[Dataset entries]
▼

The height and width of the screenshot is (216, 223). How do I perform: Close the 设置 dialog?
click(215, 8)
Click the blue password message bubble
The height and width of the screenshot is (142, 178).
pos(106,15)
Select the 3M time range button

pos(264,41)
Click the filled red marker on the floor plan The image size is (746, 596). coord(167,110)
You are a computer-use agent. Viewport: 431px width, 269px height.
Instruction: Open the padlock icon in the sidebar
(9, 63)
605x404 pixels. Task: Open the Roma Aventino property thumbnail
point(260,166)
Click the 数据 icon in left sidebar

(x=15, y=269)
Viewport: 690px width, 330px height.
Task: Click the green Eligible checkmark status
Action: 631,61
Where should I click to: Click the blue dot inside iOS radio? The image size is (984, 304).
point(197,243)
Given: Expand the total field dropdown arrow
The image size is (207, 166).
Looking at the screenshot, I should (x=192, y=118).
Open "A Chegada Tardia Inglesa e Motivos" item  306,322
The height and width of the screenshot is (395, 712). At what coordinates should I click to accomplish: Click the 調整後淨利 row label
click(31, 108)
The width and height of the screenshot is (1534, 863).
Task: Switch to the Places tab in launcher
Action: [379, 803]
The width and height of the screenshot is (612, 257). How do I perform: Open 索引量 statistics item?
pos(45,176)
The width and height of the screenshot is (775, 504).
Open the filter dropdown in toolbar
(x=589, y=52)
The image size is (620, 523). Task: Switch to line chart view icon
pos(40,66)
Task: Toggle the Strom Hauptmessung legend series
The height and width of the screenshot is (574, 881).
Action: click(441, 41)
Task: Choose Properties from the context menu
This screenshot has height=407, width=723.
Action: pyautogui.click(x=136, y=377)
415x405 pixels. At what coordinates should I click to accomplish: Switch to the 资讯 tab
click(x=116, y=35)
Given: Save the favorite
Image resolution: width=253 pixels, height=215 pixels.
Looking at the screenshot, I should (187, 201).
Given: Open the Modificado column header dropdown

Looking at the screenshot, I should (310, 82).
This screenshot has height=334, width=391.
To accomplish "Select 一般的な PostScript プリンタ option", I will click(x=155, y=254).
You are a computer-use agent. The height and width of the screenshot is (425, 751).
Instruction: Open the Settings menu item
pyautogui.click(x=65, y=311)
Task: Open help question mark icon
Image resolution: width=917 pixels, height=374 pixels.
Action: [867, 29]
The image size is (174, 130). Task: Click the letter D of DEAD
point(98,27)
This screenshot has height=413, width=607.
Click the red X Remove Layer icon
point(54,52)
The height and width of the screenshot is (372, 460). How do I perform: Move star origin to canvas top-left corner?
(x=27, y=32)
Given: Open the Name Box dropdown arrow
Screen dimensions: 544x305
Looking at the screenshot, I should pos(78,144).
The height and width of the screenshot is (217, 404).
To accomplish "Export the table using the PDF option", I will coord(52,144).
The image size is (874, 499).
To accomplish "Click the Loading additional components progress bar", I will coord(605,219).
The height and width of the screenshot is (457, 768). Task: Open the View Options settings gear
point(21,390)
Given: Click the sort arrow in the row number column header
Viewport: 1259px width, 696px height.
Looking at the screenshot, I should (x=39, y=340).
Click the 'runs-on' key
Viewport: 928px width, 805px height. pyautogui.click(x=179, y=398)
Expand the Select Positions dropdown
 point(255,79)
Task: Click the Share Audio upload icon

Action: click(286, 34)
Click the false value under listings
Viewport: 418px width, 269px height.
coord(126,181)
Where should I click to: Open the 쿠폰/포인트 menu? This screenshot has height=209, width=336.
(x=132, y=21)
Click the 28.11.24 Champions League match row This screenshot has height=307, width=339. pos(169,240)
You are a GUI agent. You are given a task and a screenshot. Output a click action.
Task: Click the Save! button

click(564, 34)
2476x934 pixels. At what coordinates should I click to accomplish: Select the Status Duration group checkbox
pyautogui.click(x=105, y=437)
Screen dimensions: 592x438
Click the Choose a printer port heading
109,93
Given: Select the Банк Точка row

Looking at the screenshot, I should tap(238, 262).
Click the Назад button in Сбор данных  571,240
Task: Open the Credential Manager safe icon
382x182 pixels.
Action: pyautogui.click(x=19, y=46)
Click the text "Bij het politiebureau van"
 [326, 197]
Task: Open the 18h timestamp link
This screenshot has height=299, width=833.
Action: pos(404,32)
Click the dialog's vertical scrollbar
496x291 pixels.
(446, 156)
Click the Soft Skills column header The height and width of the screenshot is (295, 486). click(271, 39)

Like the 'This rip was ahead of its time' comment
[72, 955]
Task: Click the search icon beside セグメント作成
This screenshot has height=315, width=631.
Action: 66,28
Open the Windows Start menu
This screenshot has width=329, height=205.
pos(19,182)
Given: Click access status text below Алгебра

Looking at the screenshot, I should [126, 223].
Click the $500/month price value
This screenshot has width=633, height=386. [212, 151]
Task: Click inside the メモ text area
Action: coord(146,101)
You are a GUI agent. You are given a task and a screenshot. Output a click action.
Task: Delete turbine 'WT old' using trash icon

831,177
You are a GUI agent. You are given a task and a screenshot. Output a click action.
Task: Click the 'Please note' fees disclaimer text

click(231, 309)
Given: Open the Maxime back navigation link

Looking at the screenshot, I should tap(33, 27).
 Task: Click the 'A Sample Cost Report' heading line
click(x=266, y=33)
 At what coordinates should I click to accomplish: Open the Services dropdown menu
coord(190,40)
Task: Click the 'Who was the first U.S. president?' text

▲

> **WHAT YOU ARE ASKED TO DO**
Copy the stretch of the records above that runs from the line with "Image resolution: width=917" through the line with "The height and width of the screenshot is (217, 404).". Both end lines belong in the copy, and nothing else does.

> **ANSWER TO THE PROBLEM**
Image resolution: width=917 pixels, height=374 pixels.
Action: [867, 29]
The image size is (174, 130). Task: Click the letter D of DEAD
point(98,27)
This screenshot has height=413, width=607.
Click the red X Remove Layer icon
point(54,52)
The height and width of the screenshot is (372, 460). How do I perform: Move star origin to canvas top-left corner?
(x=27, y=32)
Given: Open the Name Box dropdown arrow
Screen dimensions: 544x305
Looking at the screenshot, I should pos(78,144).
The height and width of the screenshot is (217, 404).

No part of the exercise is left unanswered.